PROBLEM DESCRIPTION
Only one stretch of the data below should be repeated: the lines from the line containing "Expand the Next node Agent dropdown" through the line containing "Given: Search in", inclusive, exactly as they are.
********************
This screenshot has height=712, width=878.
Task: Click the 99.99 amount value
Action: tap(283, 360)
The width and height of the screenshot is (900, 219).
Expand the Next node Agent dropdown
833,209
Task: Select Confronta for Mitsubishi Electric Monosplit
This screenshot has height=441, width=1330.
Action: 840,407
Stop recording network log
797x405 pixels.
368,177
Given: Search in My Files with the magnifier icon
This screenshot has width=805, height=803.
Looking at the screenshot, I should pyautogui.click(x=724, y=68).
********************
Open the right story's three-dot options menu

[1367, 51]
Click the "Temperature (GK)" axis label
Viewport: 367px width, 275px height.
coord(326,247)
********************
EXERCISE ANSWER
Expand the Next node Agent dropdown
833,209
Task: Select Confronta for Mitsubishi Electric Monosplit
This screenshot has height=441, width=1330.
Action: 840,407
Stop recording network log
797x405 pixels.
368,177
Given: Search in My Files with the magnifier icon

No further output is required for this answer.